Perhaps Oregon running back LaMichael James said it best, “Football is football. It might change a little, guys might be bigger and stronger, but you’re going to progress. It’s just like going from high school to college; you’re just beginning a new chapter.”

With that chapter beginning, six of the team’s seven draft picks have signed four-year contracts with the team. First-round pick A.J. Jenkins has not signed yet, but will attend this weekend’s rookie minicamp.

The 6-foot, 192-pound Illinois wideout passed up an opportunity to receive his sports management degree on Saturday so he could get ahead in his next endeavor.

“I wanted to be here for my teammates,” said the team’s No. 30 overall selection. “I figured I could walk any time.
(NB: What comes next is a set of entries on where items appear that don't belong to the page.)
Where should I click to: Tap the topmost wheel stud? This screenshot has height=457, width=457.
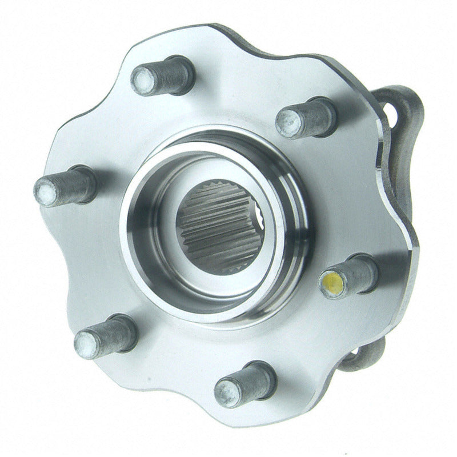tap(163, 77)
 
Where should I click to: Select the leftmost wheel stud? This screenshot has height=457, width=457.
tap(65, 186)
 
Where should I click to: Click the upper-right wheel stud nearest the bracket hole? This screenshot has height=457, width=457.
tap(305, 118)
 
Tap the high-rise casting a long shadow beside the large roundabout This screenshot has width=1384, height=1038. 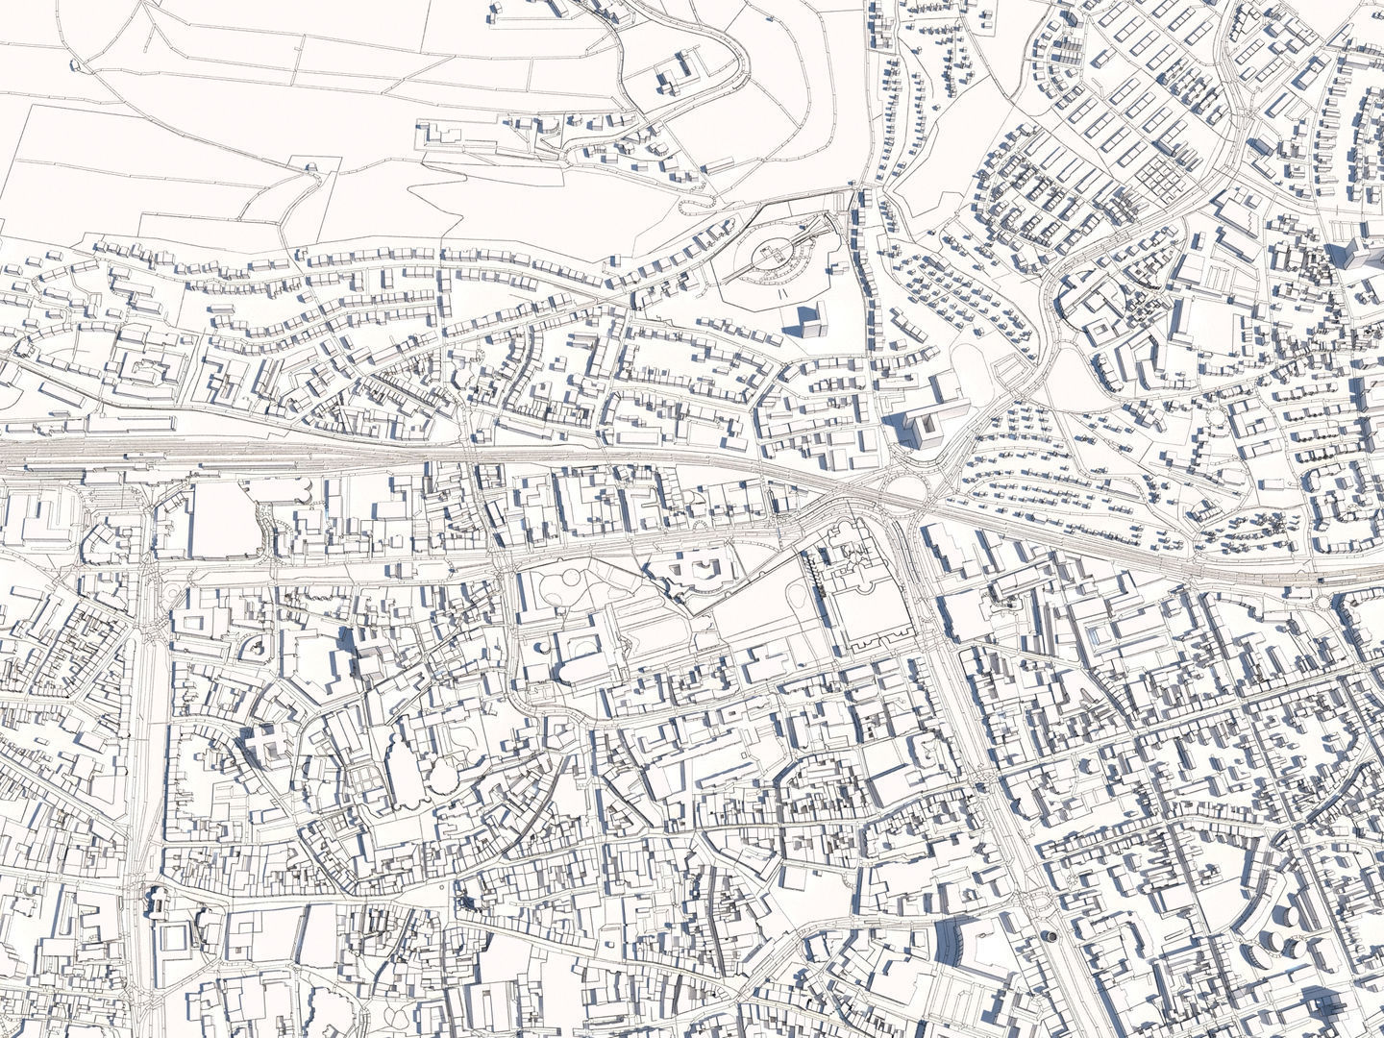[x=919, y=427]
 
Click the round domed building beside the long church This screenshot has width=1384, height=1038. [x=442, y=775]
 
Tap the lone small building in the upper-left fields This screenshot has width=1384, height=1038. [x=310, y=168]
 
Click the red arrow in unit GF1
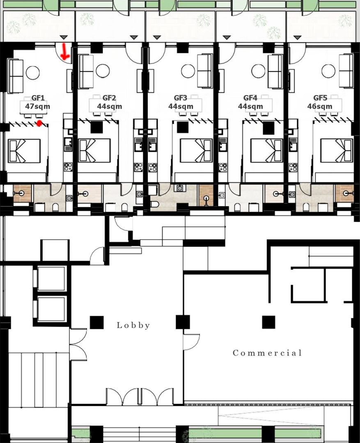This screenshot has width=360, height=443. click(65, 52)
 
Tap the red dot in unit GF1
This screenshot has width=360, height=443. click(39, 123)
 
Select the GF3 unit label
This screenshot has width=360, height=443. click(181, 98)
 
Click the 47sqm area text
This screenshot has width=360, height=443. click(38, 107)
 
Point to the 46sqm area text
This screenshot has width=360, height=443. click(320, 107)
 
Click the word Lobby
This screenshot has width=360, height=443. click(133, 325)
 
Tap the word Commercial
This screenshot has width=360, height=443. click(267, 353)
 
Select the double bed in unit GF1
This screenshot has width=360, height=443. click(24, 151)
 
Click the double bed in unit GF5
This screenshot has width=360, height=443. click(337, 151)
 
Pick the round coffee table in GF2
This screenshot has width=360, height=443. click(103, 71)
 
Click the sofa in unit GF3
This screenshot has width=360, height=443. click(204, 71)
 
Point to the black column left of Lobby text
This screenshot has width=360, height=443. click(97, 322)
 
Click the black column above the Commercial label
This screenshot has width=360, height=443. click(268, 322)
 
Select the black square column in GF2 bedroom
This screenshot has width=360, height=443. click(96, 128)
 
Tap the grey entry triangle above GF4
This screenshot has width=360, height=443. click(227, 37)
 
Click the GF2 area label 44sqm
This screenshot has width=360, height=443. click(110, 107)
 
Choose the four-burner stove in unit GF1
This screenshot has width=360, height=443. click(68, 167)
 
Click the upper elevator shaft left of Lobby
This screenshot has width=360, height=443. click(51, 279)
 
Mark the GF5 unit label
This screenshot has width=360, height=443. click(320, 98)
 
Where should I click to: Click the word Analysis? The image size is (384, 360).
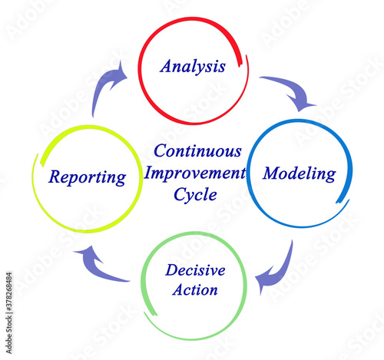click(x=193, y=67)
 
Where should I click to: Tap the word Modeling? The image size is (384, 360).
click(x=300, y=174)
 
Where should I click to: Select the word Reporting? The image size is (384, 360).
click(x=87, y=177)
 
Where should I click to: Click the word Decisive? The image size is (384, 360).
click(x=195, y=270)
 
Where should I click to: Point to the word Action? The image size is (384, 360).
click(x=195, y=290)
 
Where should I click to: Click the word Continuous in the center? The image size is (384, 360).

I wanted to get in my playbook. I wanted to be around the team and the coaches. It was a sacrifice I had to make.”

Jenkins said he’s moved completely to the Bay Area, where he hopes to soon train with 49ers Hall of Fame wide receiver Jerry Rice. The duo has even discussed training together. Jenkins wants to take part in Rice’s legendary hill training in the South Bay.
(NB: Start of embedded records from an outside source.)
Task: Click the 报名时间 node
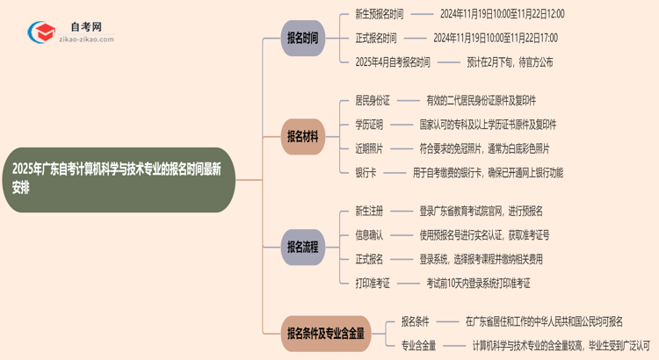[x=302, y=38]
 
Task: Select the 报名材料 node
[x=302, y=136]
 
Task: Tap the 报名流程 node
[x=302, y=247]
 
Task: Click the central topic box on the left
[x=118, y=179]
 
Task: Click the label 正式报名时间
[x=376, y=38]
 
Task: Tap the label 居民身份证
[x=373, y=101]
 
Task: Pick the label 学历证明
[x=369, y=125]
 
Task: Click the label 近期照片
[x=369, y=148]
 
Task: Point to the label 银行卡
[x=366, y=172]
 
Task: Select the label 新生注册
[x=369, y=212]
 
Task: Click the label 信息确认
[x=369, y=235]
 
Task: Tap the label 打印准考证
[x=373, y=283]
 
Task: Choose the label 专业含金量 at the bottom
[x=418, y=345]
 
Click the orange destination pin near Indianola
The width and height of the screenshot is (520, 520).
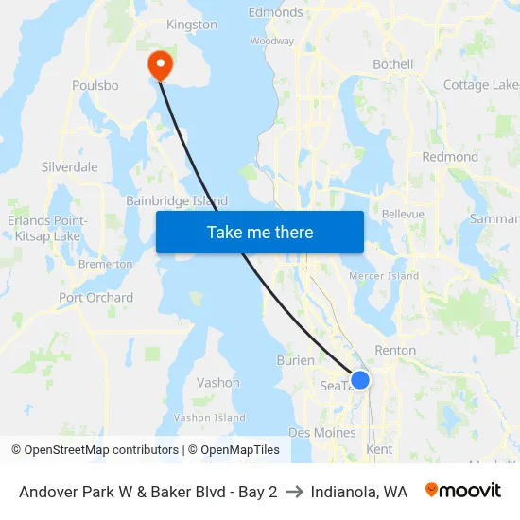pos(161,64)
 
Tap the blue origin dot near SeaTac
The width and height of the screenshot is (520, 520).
pos(359,380)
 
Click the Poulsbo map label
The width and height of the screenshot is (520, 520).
pos(95,85)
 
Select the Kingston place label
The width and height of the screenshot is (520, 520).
pos(191,25)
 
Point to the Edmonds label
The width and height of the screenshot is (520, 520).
pos(275,12)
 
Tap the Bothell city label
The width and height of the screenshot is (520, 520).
pos(393,64)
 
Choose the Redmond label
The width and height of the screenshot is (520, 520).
pos(450,157)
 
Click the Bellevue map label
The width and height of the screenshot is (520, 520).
pos(403,215)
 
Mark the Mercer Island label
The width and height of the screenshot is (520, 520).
pos(384,276)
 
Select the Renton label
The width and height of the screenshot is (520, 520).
pos(395,350)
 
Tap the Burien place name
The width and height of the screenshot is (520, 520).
pos(294,360)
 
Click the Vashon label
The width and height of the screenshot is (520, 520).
pos(217,383)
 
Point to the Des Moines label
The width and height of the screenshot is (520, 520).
pos(322,432)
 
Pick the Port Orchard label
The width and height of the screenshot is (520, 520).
pos(95,298)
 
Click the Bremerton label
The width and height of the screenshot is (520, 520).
pos(105,265)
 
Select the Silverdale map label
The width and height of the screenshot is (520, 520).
pos(70,166)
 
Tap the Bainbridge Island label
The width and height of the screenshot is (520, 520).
pos(177,201)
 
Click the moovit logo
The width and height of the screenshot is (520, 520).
pos(462,491)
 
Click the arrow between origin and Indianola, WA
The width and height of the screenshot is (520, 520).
pos(294,492)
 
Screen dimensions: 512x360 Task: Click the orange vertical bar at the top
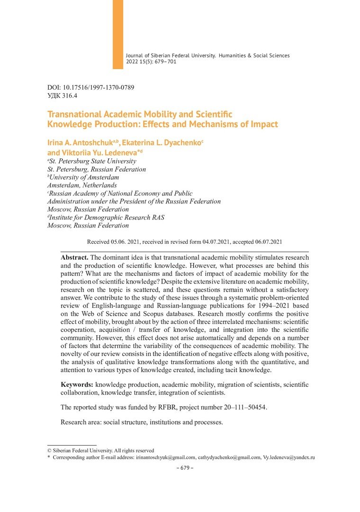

“I want to run it with him, I’m not really challenging him,” said Jenkins, who’s been training in Jacksonville, Fla., in preparation for the three-day camp. “You can’t challenge ‘The G.O.A.T.’ at what he does. I want to see how it feels; I want to work out with him.

“Hopefully we’ll do it soon.”

For the mean time, Jenkins will look to learn the 49ers offensive system while getting familiar with his new teammates.
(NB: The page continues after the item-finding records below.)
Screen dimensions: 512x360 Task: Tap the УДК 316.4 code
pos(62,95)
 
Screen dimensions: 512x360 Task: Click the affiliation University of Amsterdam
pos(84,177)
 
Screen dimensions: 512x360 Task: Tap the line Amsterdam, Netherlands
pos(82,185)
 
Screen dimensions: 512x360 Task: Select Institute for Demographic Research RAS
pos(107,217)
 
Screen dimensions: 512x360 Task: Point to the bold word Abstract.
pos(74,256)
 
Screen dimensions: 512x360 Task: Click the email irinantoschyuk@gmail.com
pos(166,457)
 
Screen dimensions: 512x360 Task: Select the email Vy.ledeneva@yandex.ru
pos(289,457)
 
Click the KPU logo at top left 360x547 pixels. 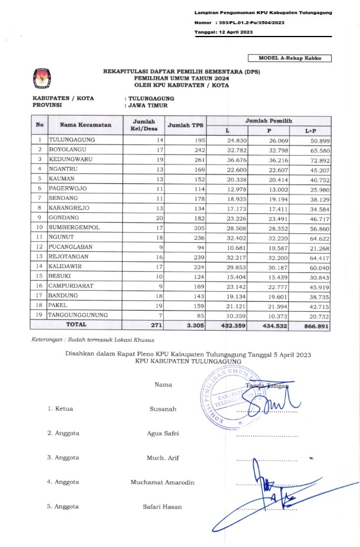(x=42, y=77)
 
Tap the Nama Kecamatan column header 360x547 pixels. (x=85, y=125)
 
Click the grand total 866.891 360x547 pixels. (x=314, y=324)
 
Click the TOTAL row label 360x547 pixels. (x=75, y=324)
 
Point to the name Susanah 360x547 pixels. (x=163, y=408)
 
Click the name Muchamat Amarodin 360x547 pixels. (x=163, y=482)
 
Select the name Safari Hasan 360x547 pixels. (x=163, y=507)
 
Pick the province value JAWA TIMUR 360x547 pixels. (x=148, y=106)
Jenkins isn’t alone in that regard. Looney, too, is eager to get to know his fellow rookie teammates better.

“I think it’s amazing,” the 6-foot-3, 309-pound guard said of this year’s draft class. “I got to see LaMichael James play a lot at Oregon, he’s a great running back.”

“A.J. Jenkins is a phenomenal wide receiver. He was taken in the first round, so you know I’m just trying to block for LaMichael and help Alex Smith complete some passes to A.J.”

Looney won’t miss offseason practices for the same reasons as James, who will graduate from Oregon on June 15 and can’t fully join his teammates for Organized Team Activities and Minicamps until that day. Despite Looney graduating last December with a degree in history, the Wake Forest product will have to wait to fully join the team because of a different reason, a foot injury.

Looney suffered the setback at this year’s Senior Bowl which will prevent him from fully participating this weekend. Instead, Looney will join teammates for walk-thru periods. The mauling guard already has a great idea of what to expect from the Bay Area though. Looney trained for the draft with former 49ers offensive lineman Jeremy Newberry and felt it was very beneficial.

“He was a real good guy to get to know,” Looney said. “He told me all about the area and it’s cool to know somebody who played here and was your mentor also.”

Looney also got familiar with all-time 49ers leading rusher Frank Gore, who shares the same personal trainer in Miami, Fla. The two spoke periodically, but Looney hopes to grow a greater relationship with Gore in the Bay Area. He also hopes he’ll be responsible for opening Gore’s running lanes in the near future.

Across the board, the 49ers rookies shared admiration for their new teammates. Jenkins spoke of his Randy Moss Minnesota Vikings jersey and wanting the veteran wideout to sign it for him. James, too, spoke about Gore’s impressive talents.

“I think I can learn a lot of things from the veteran guys. I think Frank Gore is the best running back in the league,” James said. “With me coming in, I can learn. I think that’s the most important thing for me to do right now, sit back and watch how those guys operate.”

The veterans won’t be around this weekend as only rookies can participate. However, it won’t be long until they’re fully a part of the team’s offseason program.

For now, it’s all about making the best of having the coaches’ focus solely on the rookies.

“I think first impressions go a long way… It’s going to take time and I know that,” James said. “I’m willing to work hard. I’m going to give 100-percent effort and that’s all you can expect from me right now.

“Hopefully down the road I can be a great player here.”